They Call It Yellow Metal!
Gold futures continue their torrid pace upward, with the December contract hitting highs not seen since May of 2006 as a weaker U.S. Dollar and commodity fund buying continue to underpin the market. Fresh momentum buying came in and buy stops were triggered once the recent highs at $718.00 were taken out in the December contract. The sharp rally coincided with a speech by Fed Chairman Ben Bernanke, but the timing may have been little more than a coincidence as the Chairman did not discuss his views on interest rates or his outlook for the U.S. economy. Reports that some Gold producers were beginning to lift established hedges was also deemed supportive to the market. $725.00 is now seen as the next resistance point for December Gold, with major support found at $700.00. December Gold closed at $721.10, up $8.90.
Corn futures continued their recent consolidation, as traders squared up positions ahead of tomorrow’s USDA‘s crop production and supply/demand reports. Current estimates are for the U.S. Corn crop to have increased, with average estimates from a Dow Jones Newswire survey calling for a 13.128 billion bushel Corn crop versus 13.054 billion in the August report.
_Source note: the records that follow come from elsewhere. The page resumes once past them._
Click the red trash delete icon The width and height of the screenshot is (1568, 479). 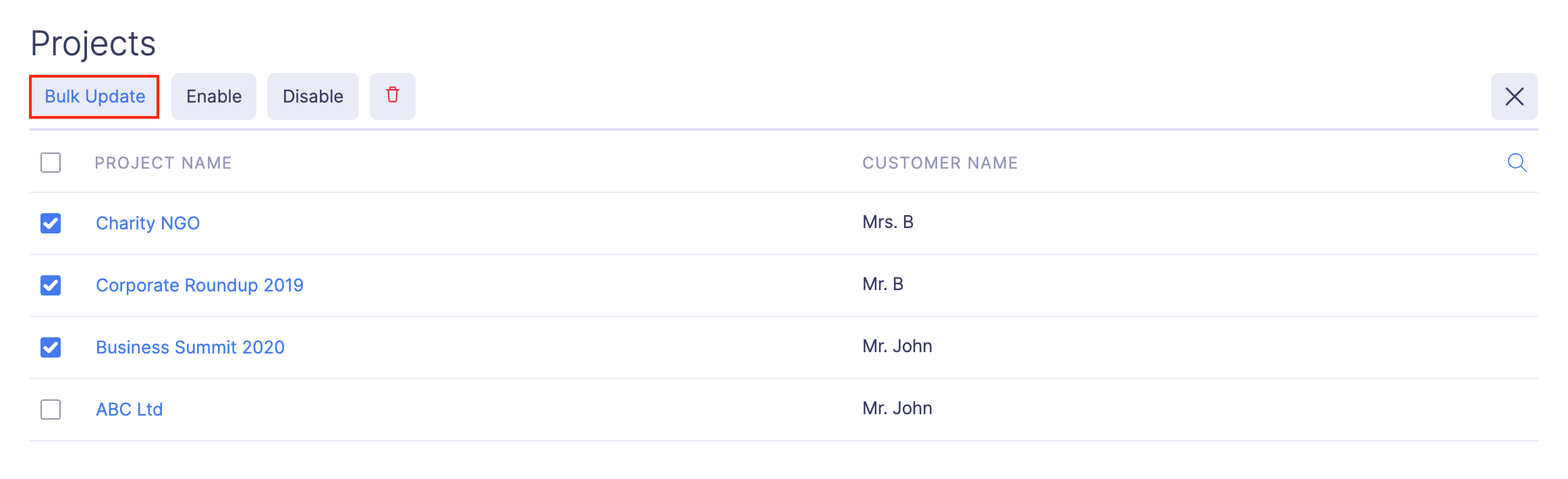(392, 96)
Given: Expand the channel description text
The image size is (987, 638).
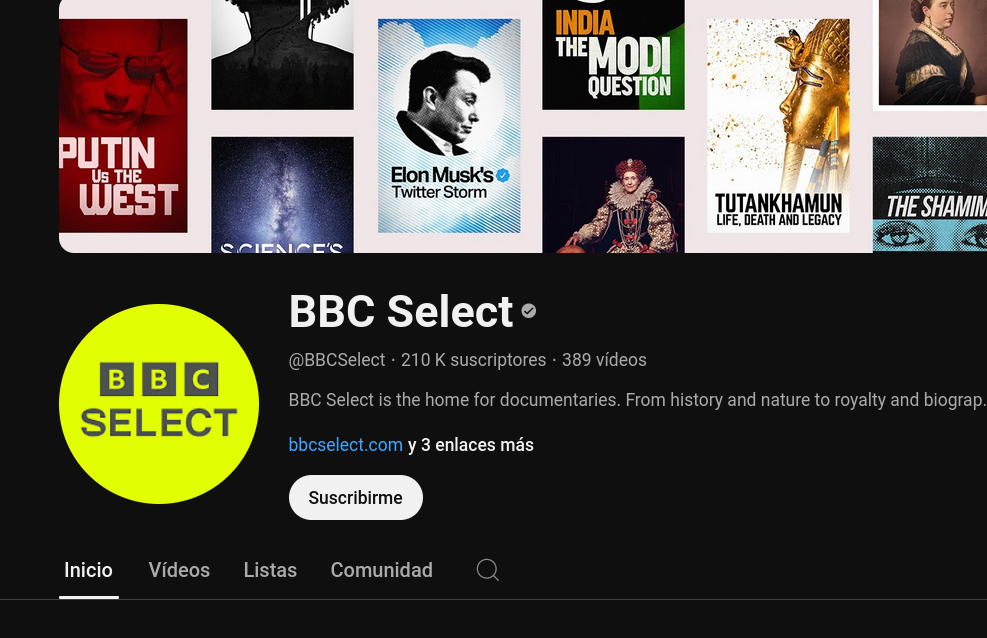Looking at the screenshot, I should click(636, 400).
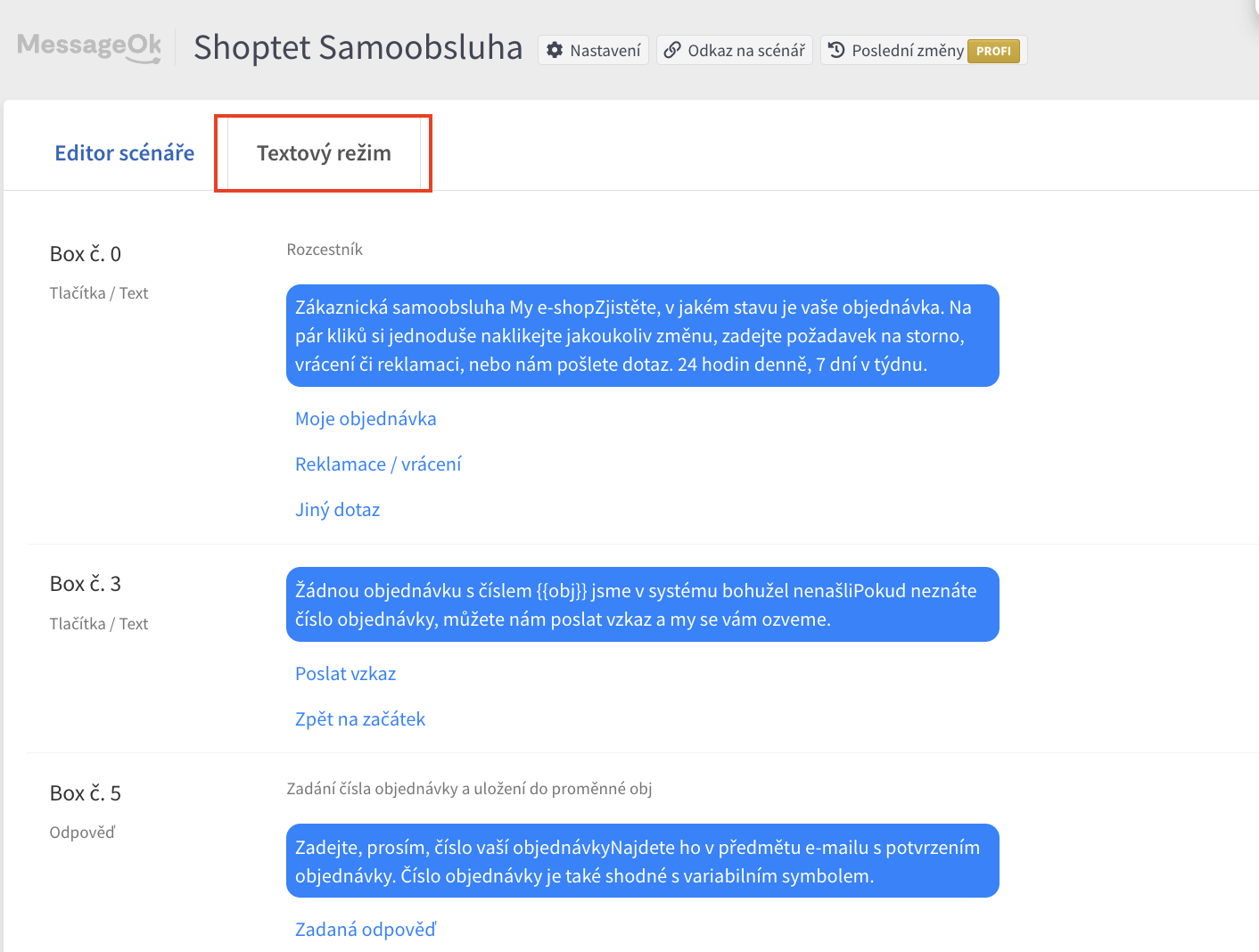Select the Zadejte, prosím, číslo message bubble

tap(642, 861)
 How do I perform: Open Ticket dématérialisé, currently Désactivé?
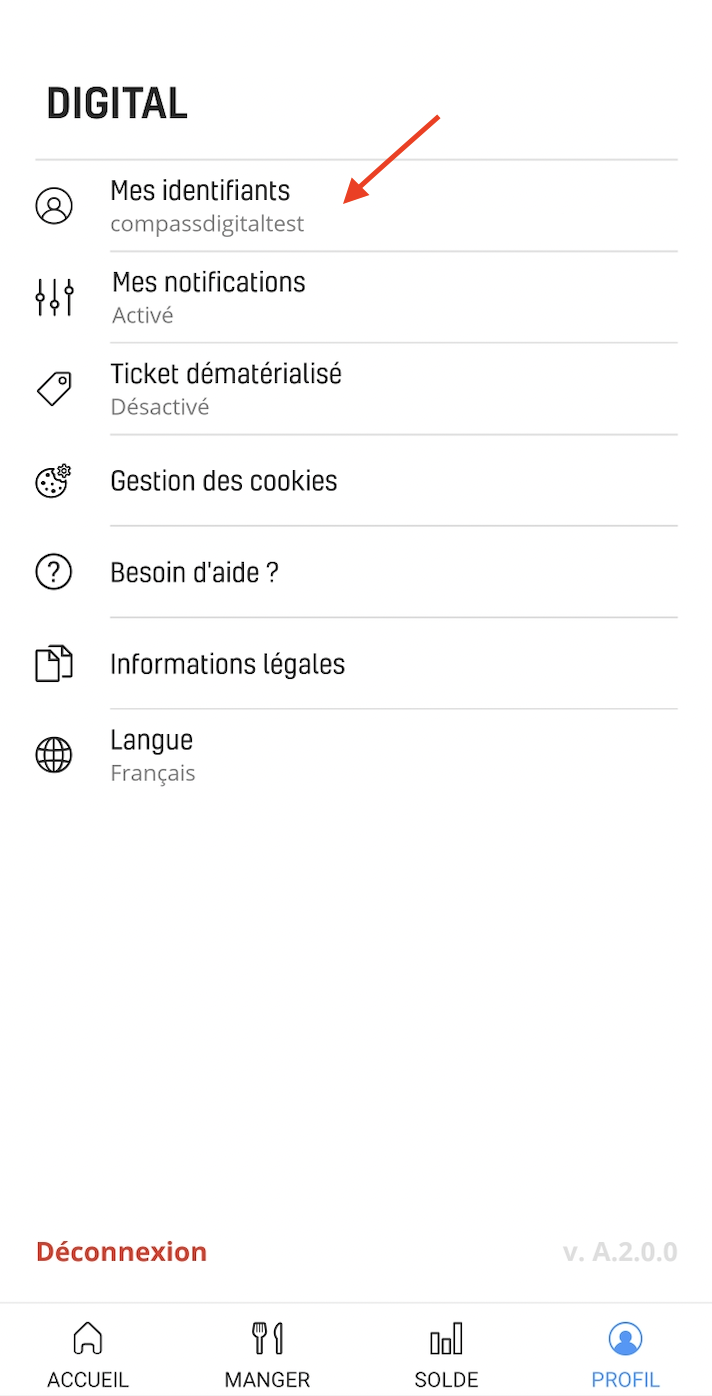point(356,389)
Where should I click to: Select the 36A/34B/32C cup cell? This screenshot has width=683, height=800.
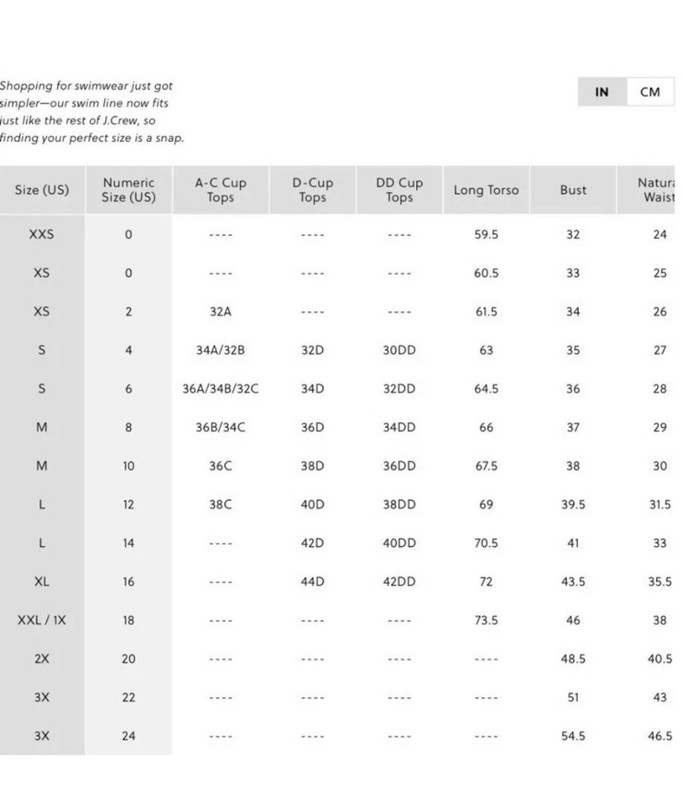[x=220, y=389]
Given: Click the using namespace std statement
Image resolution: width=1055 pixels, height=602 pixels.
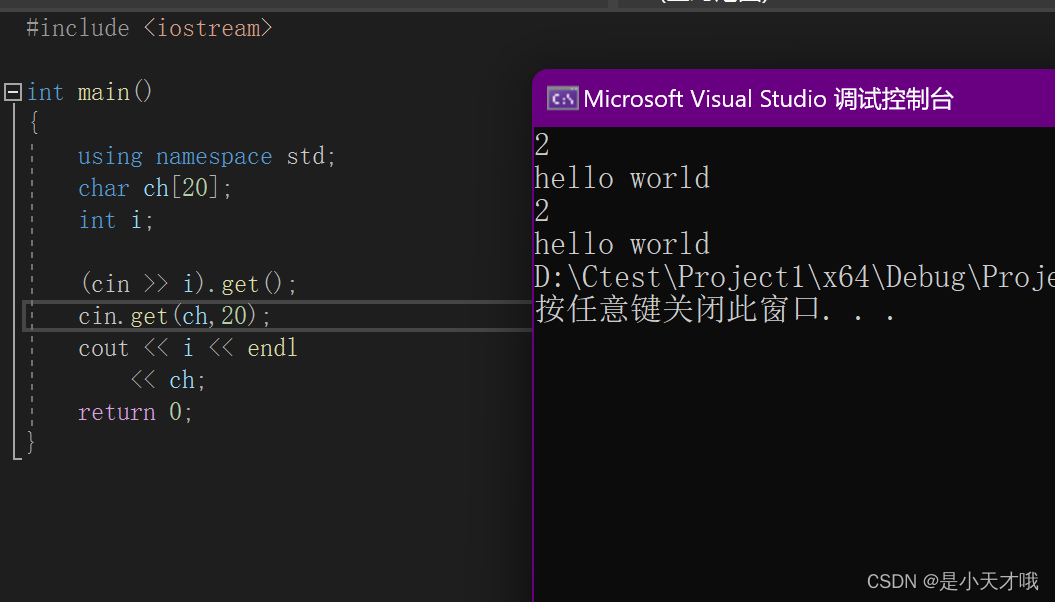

The increased production is expected to come from higher average yield estimates. Corn demand is expected to remain strong, with analysts looking for a modest decline in 2007-08 carryout totals from the 1.137 billion bushel estimate by the USDA last month. Technical traders will note a possible symmetrical triangle pattern forming on the daily chart for December Corn. This consolidation pattern consists of lower highs and higher lows for the past month, and will need to see a breakout of either the upper or lower trendline on above-average volume to provide a clue to the next direction for Corn prices. Current support is seen at $3.36 ¾, with resistance at $3.52 ½. December Corn closed at $3.40 ¾, down 5 ¼ cents.